There are alternatives to opioid for pain management, and Dr. Karam uses a conservative approach.
“We will basically exhaust everything before progressing to more invasive procedures,” he says.
Some options include:
- Interventional procedures. This ranges from epidural injections, facet blocks and peripheral nerve blocks to more invasive procedures like spinal cord stimulation implants, minimally invasive lumbar decompressions, and peripheral nerve stimulation. Pain management technology is constantly progressing and changing with new procedures being developed all the time, Dr. Karam says.
- Medication. Non-opioid medication options includes topical agents like anti-inflammatory creams or lidocaine cream/gel along with oral medications like those used for nerve pain, muscle relaxants, anti-inflammatories or acetaminophen. The location and characteristics of the pain might determine which approach works best. “Topical agents are good on the knees and shoulders because they penetrate the skin and help with arthritis pain,” Dr. Karam says. “Lidocaine patches desensitize an area so they can help with muscle and sometimes nerve pain.”
- Movement. Yoga, massage therapy, physical therapy and low-impact aerobic exercise can all help ease pain.
It hurts to move, but it hurts more not to.

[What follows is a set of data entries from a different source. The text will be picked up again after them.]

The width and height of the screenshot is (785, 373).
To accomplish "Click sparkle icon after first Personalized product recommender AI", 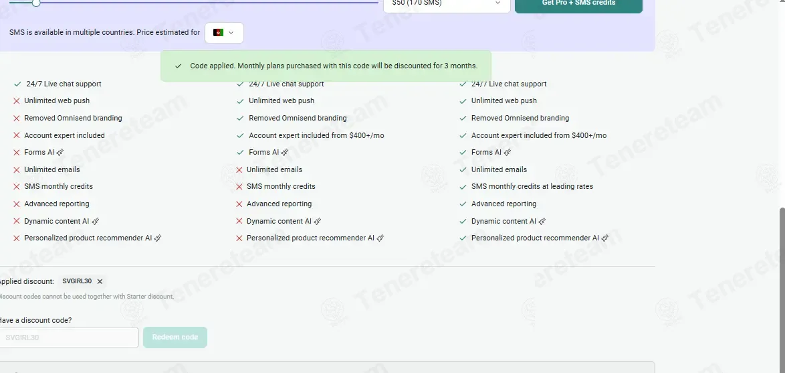I will (x=158, y=238).
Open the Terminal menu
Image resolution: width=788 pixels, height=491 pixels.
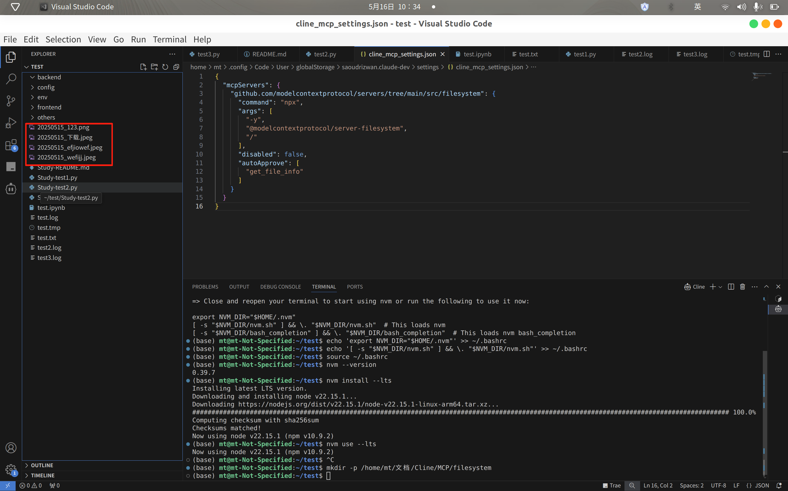169,40
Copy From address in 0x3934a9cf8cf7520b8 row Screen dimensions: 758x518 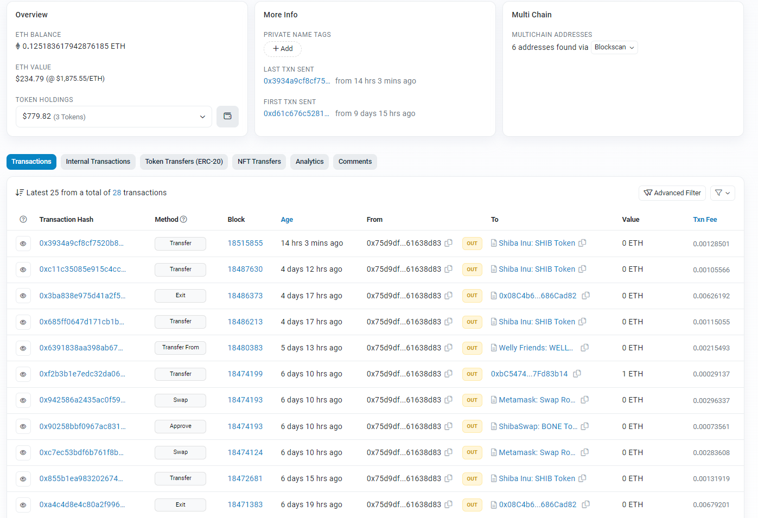[x=448, y=243]
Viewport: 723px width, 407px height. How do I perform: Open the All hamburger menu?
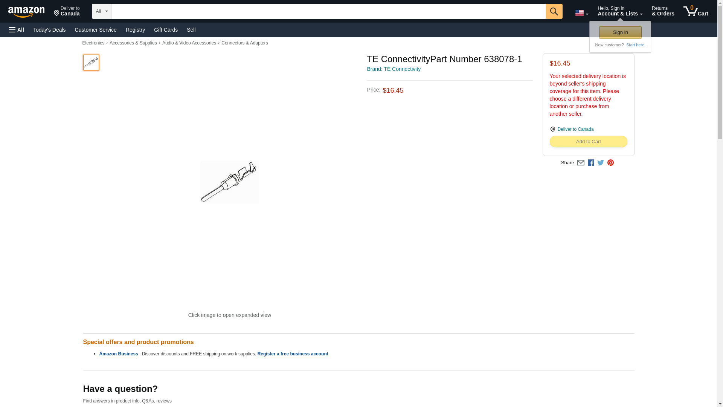pos(17,30)
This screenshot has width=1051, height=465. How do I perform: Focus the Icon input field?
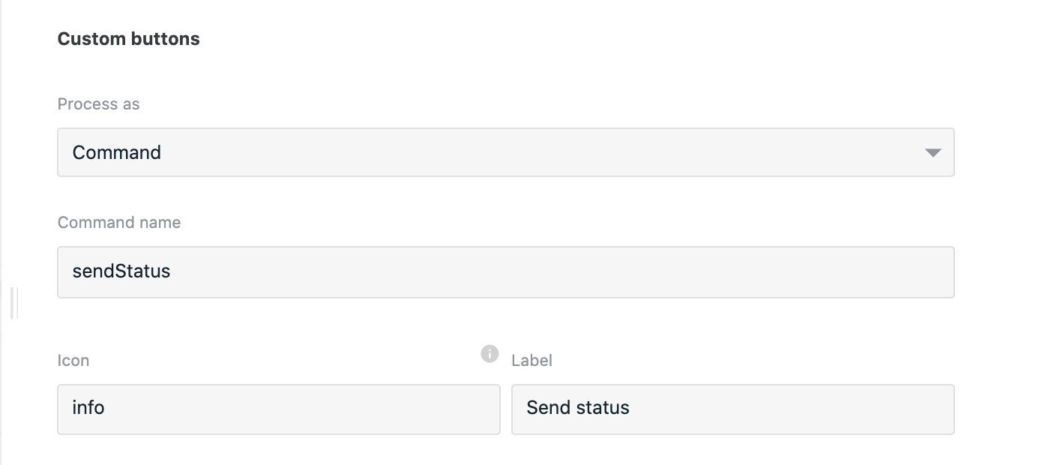click(x=279, y=410)
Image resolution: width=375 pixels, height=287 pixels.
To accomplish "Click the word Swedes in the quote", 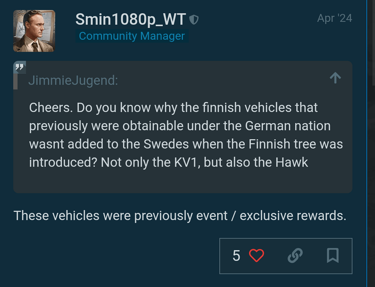I will click(162, 144).
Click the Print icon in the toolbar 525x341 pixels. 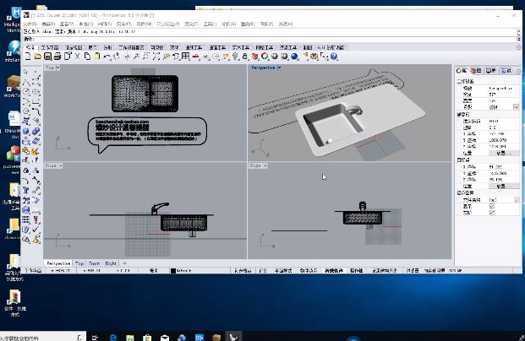(57, 57)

In speaking with his patients, one of Dr. Karam’s most consistent suggestion is to move more, even though chronic pain might make them want to rest.
“In patients with long-term pain, I ask them what they’re doing to move,” he says. “Inactivity can make you feel worse.”
Moving regularly – even just a short walk – is a daily must. Understand, Dr. Karam says, that it might feel worse before it starts to feel better.
“Stick with it because the reward is going to be worth it!”